What Are Mortgage REITs?
Real estate investment trusts (REITs) are companies that own real estate for the purpose of investing. REITs can be one of two types: equity REITs or mortgage REITs. While equity REITs own and operate properties and collect any profits from those properties (rental income, capital gains from property sales, etc.) mortgage REITs mostly lend money to real estate owners and operators.
How Do REITs Work?
Mortgage REITs are created when a company has most of its assets and income tied to real estate investments. Shareholders involved with a REIT get at least 90% of the company’s taxable income each year – in many cases, 100% of the taxable income is given to shareholders to avoid corporate taxable income. Basically, shares of REITs work in a similar way to stocks: shareholders of REITs get a pro-rata share of the profits and economic benefits that are earned through their real estate. In the case of mortgage REITs, those profits are typically the interest earned from their borrowers.
With REITs, shareholders can trade their shares similar to how they can trade stocks. Shareholders also have to pay taxes on the dividends and capital gains they receive from their shares of REITs. However, if a REIT experiences tax losses it cannot pass those on to its investors.
Pros Of REITs
The main advantage of mortgage REITs is that they make investing in large-scale real estate more accessible to the average investor. However, there are also some additional perks to investing in mortgage REITs, such as:
- Diversifying your portfolio
- Higher returns
- Relative stability
- Good long-term performance
- Tax advantages
Cons Of REITs
Mortgage REITs can be a great way to invest.

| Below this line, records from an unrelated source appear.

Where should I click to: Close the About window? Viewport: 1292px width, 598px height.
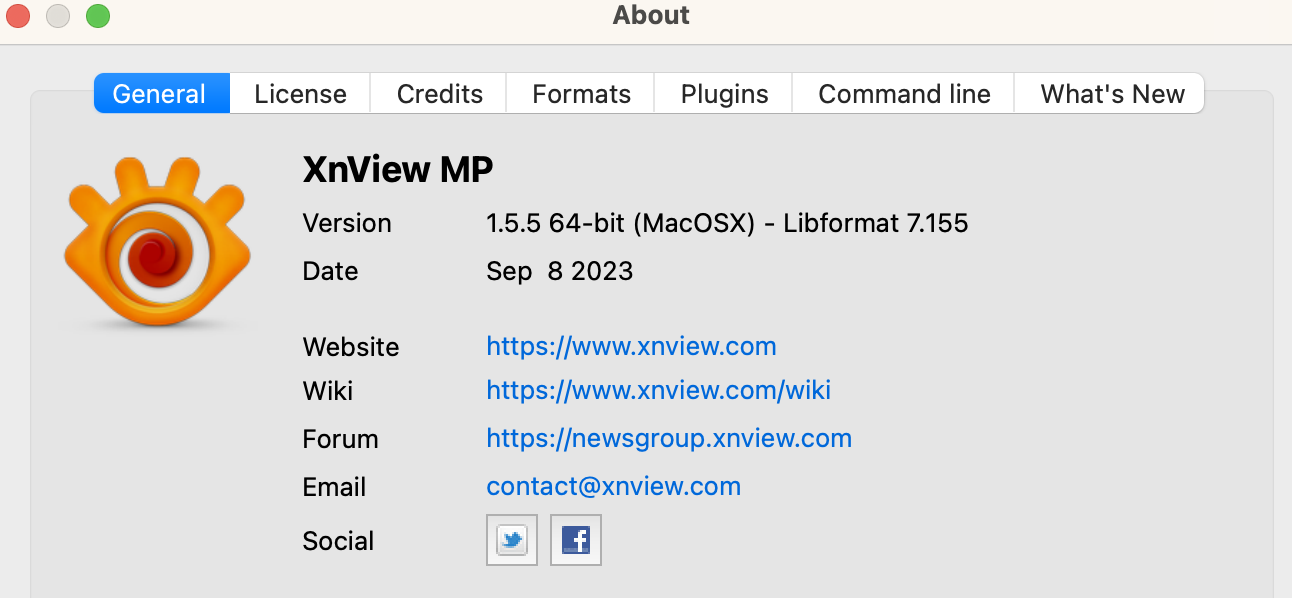[19, 16]
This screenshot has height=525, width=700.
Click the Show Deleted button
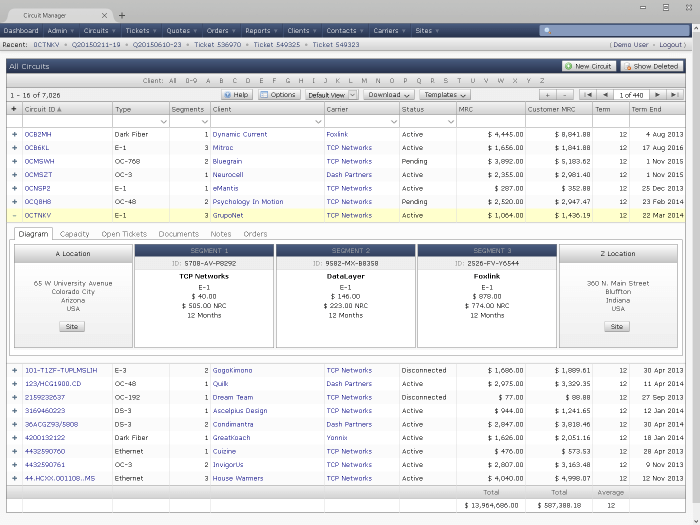(x=651, y=66)
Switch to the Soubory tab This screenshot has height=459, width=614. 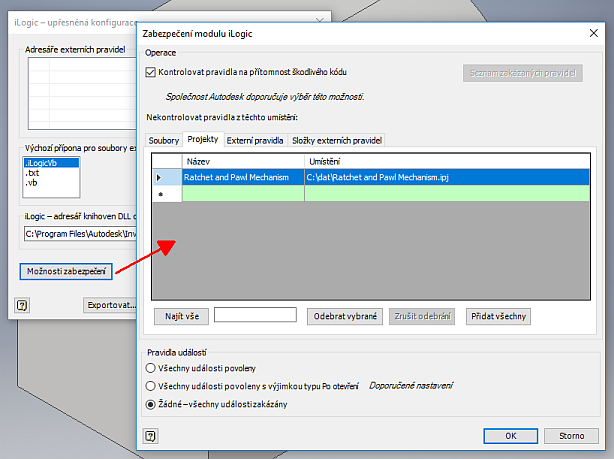tap(163, 140)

However, there are some disadvantages to mortgage REITs that investors need to consider, including:
- Higher risk with mortgage REITs compared to equity REITs
- Subject to interest rates
- Figuring out REIT taxation can be difficult at first
- Possibility for loss
Choosing A Mortgage REIT
There are over 1,000 REITs in the U.S. (about 10% of which are mortgage REITs), so investors have many options for which REITs they want to get involved with. Mortgage REITs involve a level of risk, just as with any type of investment. One of the main risks with mortgage REITs is the fact that they are subject to interest rates and credit risks. However, you can minimize this threat by choosing a mortgage REIT that makes smart financial moves to counteract those risks.
A good mortgage REIT has the following qualities:
- Derivative strategies: The mortgage REIT uses tactics to minimize risk such as securitized mortgage investments and dynamic hedging techniques.
- Transparency: All information, data and financial statistics are available to borrowers.
- Leadership: Most successful REITs have an executive management team that includes a board of responsible, respected and well-known real estate and/or business professionals.
- Specializing: Profitable REITs often specialize in lending to owners of a certain type of property, whether that is apartment buildings, industrial facilities or health care facilities.
Mortgage REITs can be very confusing for the beginning investor. It’s a good idea to consult a financial advisor before becoming a shareholder with any mortgage REIT. An advisor can help you research the best REITs and figure out the best time to begin investing based on market prices.